Finalement, le tournage ne s’est pas déroulé exactement comme prévu car la parole de Didier me semblait souvent atténuer les épreuves qu’il avait rencontrées. Le film s’est révélé être une sorte de confrontation bienveillante entre ce que Didier dit et ce que je souhaite l’entendre dire." Guillaume Bordier, Université Sorbonne Nouvelle (Cinémathèque Universitaire)
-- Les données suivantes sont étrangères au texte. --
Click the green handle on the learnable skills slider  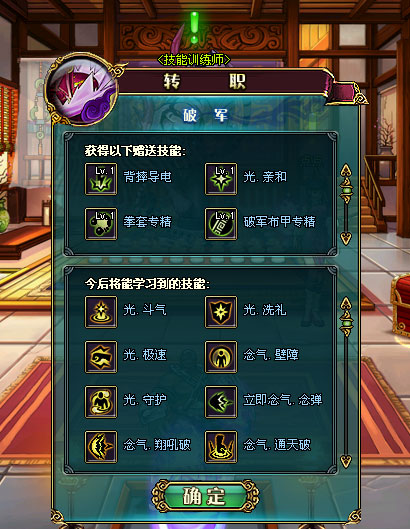pyautogui.click(x=346, y=324)
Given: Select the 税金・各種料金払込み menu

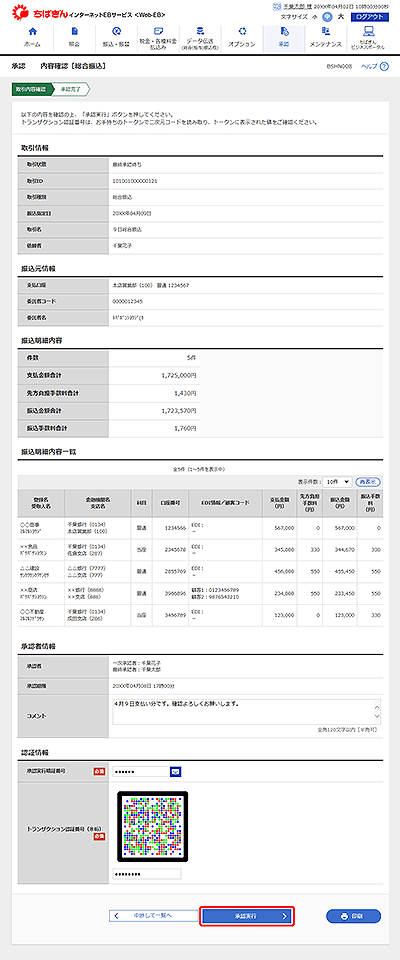Looking at the screenshot, I should click(158, 37).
"Des détenus ou des anciens détenus, nombreux sont les entretiens filmés qui enregistrent une parole factuelle, égrenant les longues années en retrait de la société, les contraintes, les violences, les formes d’évasion réelle ou fantasmée. Si "Le Reflux" s’en distingue, ce n’est pas par la réalité carcérale qu’a vécue Didier Lambert (libéré il y a dix ans d’une peine de dix ans) mais par l’étonnante volonté d’introspection dont il fait preuve. Dans une évidente intimité avec le cinéaste, il semble partie prenante du dispositif à la fois minimal et crucial : un plateau de cinéma déserté, que l’on pourrait prendre pour son propre intérieur, met à distance toute illusion de spontanéité et capte le processus d’énonciation d’une parole. "C’est pas beau chez moi – je préfère un endroit neutre… ", précise Didier, et de fait, la "neutralité" du lieu permet de se transporter via son récit dans des lieux différents : la cour d’assises et la prison, mais aussi la campagne dans laquelle il a grandi et découvert son homosexualité. Au-delà de la description de l’expérience judiciaire et pénitentiaire, "Le Reflux" s’intéresse à ce que Didier appelle, en un retour sur lui-même dont on imagine l’effort qu’il lui a demandé, "l’enfermement mental" qui précède, voire induit, l’enfermement carcéral."